[Start of Attachment]

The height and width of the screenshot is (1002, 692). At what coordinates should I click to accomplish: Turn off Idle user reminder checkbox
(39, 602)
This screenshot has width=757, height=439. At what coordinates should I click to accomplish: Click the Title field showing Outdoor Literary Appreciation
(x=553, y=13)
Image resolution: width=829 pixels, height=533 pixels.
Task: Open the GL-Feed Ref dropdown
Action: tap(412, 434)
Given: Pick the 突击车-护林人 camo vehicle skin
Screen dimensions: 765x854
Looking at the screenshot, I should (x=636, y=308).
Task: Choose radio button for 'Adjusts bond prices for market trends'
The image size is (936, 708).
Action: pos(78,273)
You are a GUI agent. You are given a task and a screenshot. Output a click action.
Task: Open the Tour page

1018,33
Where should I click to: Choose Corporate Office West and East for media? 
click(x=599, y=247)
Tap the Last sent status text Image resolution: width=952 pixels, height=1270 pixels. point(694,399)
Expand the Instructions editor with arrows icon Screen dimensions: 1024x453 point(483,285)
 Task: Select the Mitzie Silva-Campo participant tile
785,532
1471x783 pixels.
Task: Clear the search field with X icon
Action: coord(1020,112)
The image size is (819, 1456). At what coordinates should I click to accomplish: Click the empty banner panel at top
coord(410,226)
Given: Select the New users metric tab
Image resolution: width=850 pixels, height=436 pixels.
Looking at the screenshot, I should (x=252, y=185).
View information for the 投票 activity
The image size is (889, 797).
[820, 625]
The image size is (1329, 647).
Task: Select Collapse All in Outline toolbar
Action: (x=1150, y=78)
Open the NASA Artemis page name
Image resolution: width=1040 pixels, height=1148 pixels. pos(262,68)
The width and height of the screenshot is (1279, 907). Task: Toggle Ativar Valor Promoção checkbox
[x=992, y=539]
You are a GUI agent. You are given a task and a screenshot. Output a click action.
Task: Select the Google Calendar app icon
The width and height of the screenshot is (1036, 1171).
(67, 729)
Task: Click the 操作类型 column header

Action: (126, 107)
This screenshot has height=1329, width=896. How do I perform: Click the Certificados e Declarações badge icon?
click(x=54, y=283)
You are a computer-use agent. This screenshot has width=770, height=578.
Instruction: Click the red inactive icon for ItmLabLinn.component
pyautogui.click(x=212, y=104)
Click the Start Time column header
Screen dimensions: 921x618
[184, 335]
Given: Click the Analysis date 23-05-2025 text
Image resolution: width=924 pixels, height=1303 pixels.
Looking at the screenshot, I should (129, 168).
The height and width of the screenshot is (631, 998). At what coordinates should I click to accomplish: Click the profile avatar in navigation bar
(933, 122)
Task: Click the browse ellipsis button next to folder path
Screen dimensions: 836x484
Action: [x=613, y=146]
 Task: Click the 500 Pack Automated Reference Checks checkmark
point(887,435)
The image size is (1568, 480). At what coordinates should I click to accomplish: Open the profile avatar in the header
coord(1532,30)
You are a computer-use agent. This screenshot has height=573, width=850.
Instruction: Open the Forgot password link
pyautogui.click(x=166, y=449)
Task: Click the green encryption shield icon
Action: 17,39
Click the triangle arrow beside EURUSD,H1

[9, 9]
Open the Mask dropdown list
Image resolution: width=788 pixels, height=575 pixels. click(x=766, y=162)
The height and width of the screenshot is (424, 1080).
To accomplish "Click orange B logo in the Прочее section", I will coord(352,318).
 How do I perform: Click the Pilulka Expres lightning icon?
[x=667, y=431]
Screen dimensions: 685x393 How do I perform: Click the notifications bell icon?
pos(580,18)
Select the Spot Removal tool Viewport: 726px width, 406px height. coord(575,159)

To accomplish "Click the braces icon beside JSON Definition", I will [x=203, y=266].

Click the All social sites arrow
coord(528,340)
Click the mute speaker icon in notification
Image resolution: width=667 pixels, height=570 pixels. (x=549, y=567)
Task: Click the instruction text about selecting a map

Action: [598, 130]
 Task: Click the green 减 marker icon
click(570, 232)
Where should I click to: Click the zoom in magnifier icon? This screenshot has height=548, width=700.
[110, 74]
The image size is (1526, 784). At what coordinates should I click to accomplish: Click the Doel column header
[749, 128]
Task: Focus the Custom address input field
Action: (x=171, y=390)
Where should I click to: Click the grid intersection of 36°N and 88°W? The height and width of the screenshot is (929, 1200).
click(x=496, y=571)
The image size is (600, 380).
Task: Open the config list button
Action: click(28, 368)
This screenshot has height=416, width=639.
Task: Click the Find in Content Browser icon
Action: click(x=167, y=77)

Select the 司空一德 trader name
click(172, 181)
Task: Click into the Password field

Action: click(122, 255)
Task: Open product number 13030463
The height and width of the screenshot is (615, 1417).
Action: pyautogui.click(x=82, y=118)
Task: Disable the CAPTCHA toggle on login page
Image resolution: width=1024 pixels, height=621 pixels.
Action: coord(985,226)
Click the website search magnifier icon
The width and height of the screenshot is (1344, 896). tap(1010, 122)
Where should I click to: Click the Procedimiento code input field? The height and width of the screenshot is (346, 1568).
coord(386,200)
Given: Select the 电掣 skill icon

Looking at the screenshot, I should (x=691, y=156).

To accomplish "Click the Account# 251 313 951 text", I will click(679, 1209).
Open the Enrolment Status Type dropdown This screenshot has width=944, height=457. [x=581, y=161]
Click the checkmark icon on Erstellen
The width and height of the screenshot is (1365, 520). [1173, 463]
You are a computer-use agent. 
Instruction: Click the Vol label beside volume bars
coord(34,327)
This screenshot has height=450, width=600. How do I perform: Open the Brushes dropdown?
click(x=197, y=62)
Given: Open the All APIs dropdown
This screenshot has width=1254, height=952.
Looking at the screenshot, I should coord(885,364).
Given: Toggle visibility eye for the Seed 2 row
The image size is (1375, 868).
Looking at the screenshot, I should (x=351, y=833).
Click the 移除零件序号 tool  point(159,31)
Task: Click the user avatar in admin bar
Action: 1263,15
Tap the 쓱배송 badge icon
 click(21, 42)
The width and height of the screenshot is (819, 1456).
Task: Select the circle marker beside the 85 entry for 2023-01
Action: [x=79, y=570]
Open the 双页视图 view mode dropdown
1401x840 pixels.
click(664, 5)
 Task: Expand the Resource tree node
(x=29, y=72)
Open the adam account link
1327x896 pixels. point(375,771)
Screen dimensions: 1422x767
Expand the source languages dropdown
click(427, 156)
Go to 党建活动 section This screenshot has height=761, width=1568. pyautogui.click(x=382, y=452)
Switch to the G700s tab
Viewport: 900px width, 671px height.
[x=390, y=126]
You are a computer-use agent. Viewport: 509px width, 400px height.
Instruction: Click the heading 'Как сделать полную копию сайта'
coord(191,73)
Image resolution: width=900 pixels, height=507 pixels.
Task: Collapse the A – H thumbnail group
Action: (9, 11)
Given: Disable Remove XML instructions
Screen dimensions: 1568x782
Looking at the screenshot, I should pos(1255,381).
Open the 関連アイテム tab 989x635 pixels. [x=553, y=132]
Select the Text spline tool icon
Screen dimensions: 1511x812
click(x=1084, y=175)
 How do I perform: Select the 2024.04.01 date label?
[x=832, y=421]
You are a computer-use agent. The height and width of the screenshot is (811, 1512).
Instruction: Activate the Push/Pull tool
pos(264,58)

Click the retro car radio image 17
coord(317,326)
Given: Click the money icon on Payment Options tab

[End of Attachment]

Please copy out each line of the material that contains the string "computer".

#### Answer space:
You are a computer-use agent. This screenshot has width=770, height=578.
You are a computer-use agent. This screenshot has height=573, width=850.
You are a computer-use agent. 
You are a computer-use agent. Viewport: 509px width, 400px height.
You are a computer-use agent. The height and width of the screenshot is (811, 1512).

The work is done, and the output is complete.